At the very end of the campaign the anti-suffragists began to advertise extensively in the subway and on the elevated roads in New York City but the firm that controlled this space refused to accept any advertising from the suffragists. Woman's wit, however, was equal to the emergency. For the three days preceding the election one hundred women gave their time to riding on elevated and subway trains holding up large placards on which were printed answers to the "anti" advertisements. The public understood and treated the women with much courtesy.
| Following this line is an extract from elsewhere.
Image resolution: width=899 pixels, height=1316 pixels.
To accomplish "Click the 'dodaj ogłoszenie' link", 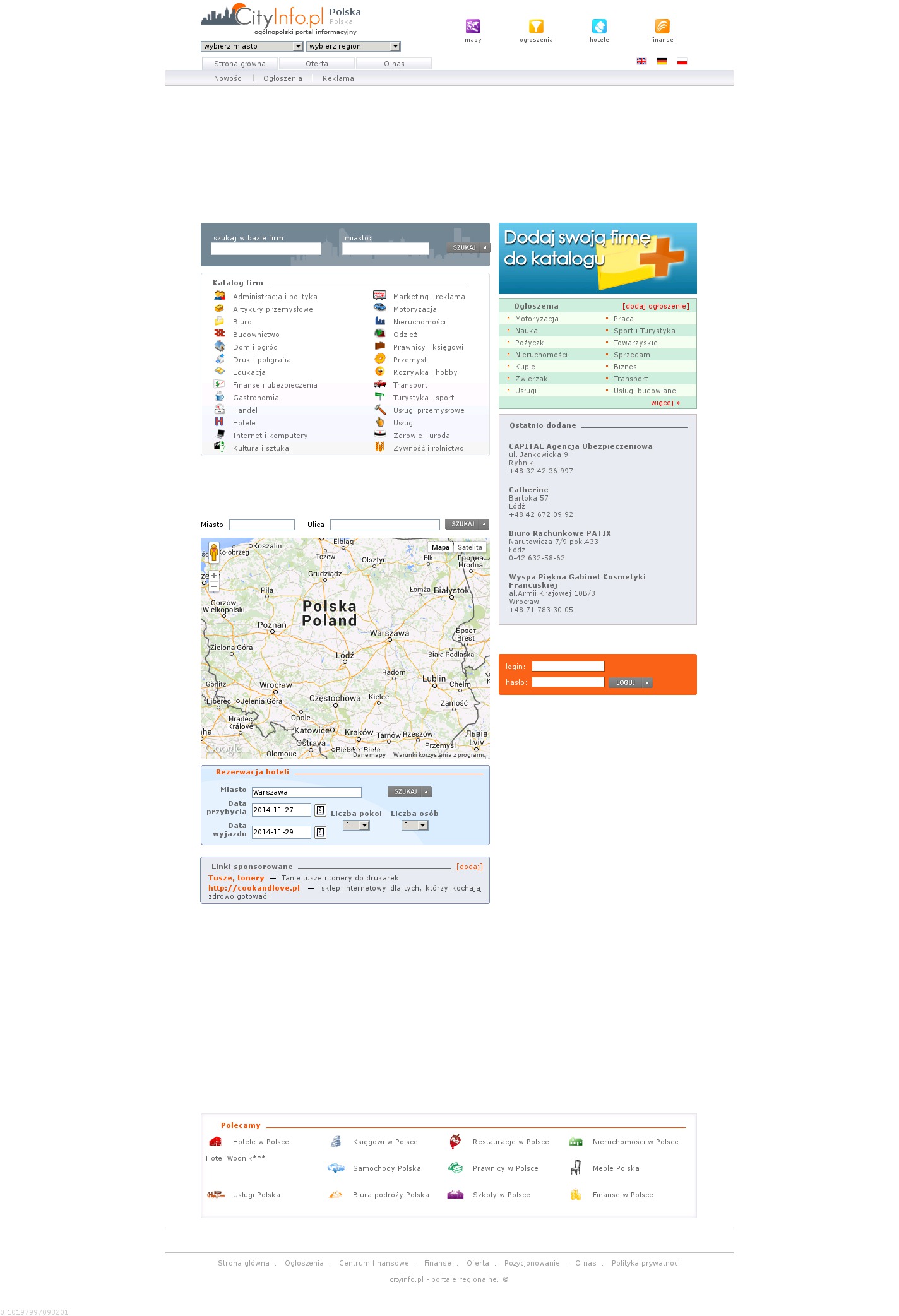I will click(x=655, y=306).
It is difficult to give even the barest outline of the work of the Press Bureau, at first under the management of Mrs. Haryot Holt Dey and later of Miss Rose Young, with a volunteer force of 214 press chairmen over the State. There were 2,136 publications in the State, 211 dailies, 1,117 weeklies, 628 monthlies, and 180 foreign publications printed in twenty-five languages. To the weeklies a bulletin from the central bureau went regularly; 3,036 shipments were made of pages of plate matter. The American Press Association and the Western Newspaper Union for many weeks sent out columns of suffrage news with their regular service for the patent inside page used by country papers. The bureau furnished material for debates and answered attacks against suffrage. The support given by the newspapers was of great value. Of the fifteen dailies of New York City ten were pro-suffrage, while the rural press was overwhelmingly in favor.